==== Records provided

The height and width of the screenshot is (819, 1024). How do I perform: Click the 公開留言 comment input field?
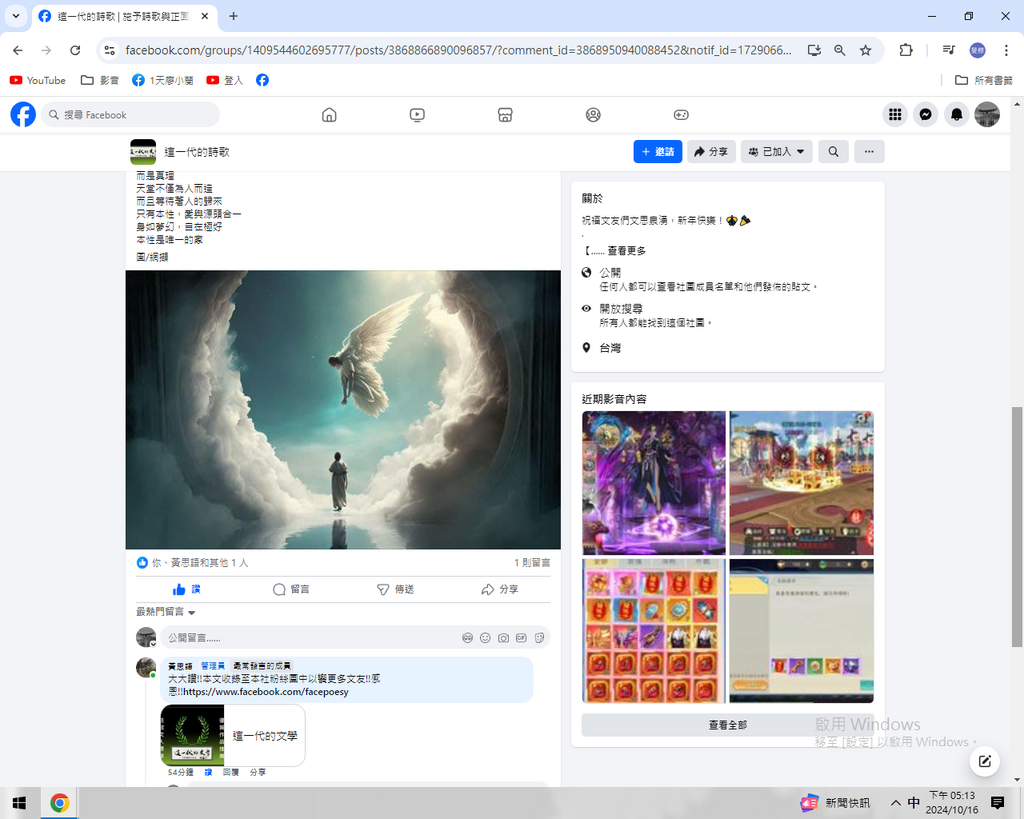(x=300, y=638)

========
==== Records provided

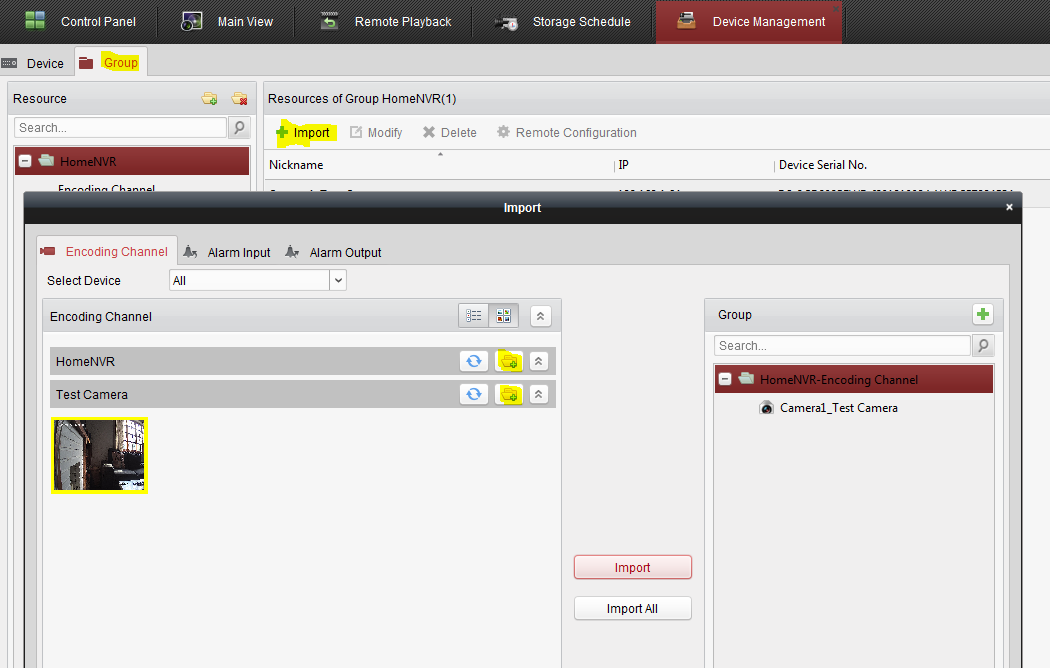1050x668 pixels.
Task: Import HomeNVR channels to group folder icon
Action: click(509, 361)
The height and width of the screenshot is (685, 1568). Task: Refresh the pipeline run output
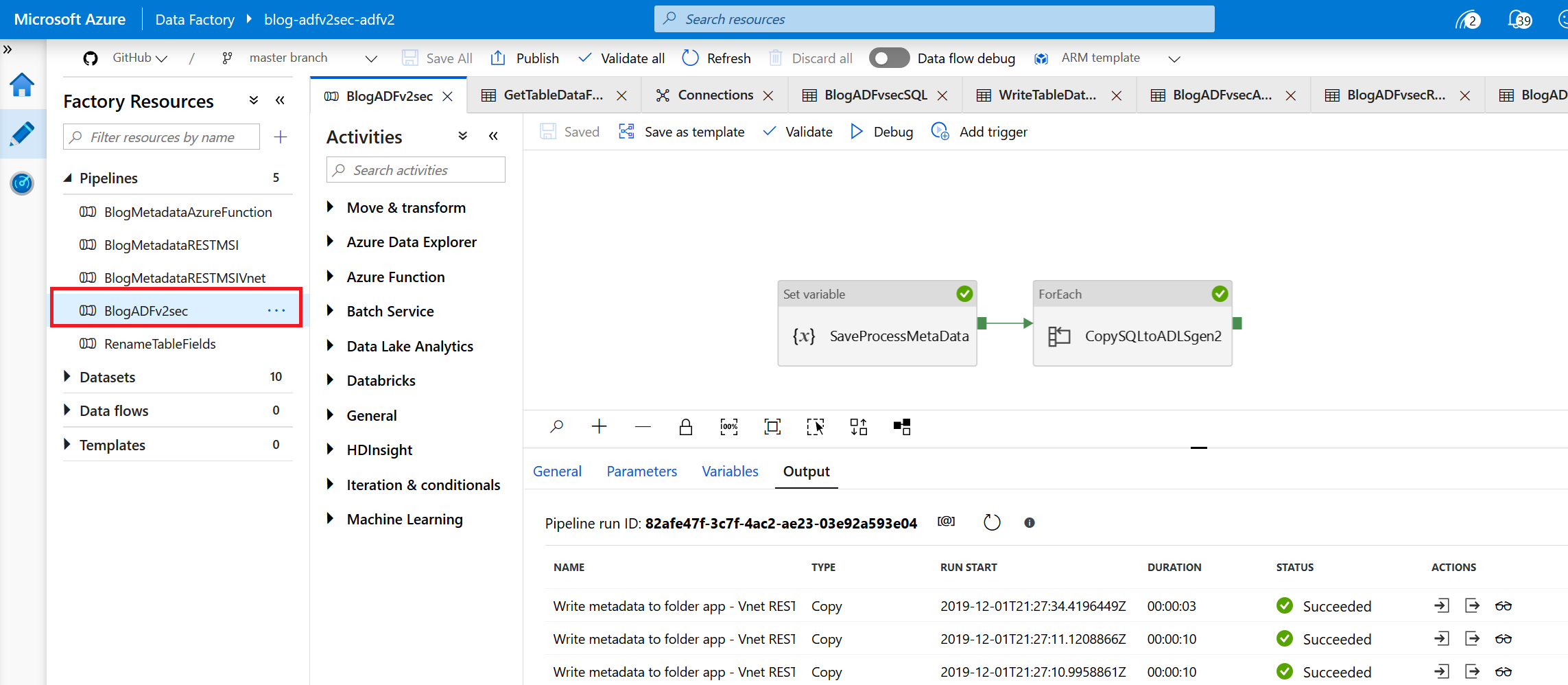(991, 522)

========
==== Records provided

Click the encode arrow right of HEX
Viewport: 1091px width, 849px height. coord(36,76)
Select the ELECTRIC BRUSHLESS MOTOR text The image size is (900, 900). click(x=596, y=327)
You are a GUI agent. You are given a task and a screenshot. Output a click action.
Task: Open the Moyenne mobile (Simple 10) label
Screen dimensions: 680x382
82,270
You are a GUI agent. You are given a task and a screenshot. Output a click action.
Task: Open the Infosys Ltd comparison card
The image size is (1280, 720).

========

Task brief:
Every line above with the string "image" in it needs to be copied.

Answer box:
Select the ELECTRIC BRUSHLESS MOTOR text The image size is (900, 900). click(x=596, y=327)
The image size is (1280, 720).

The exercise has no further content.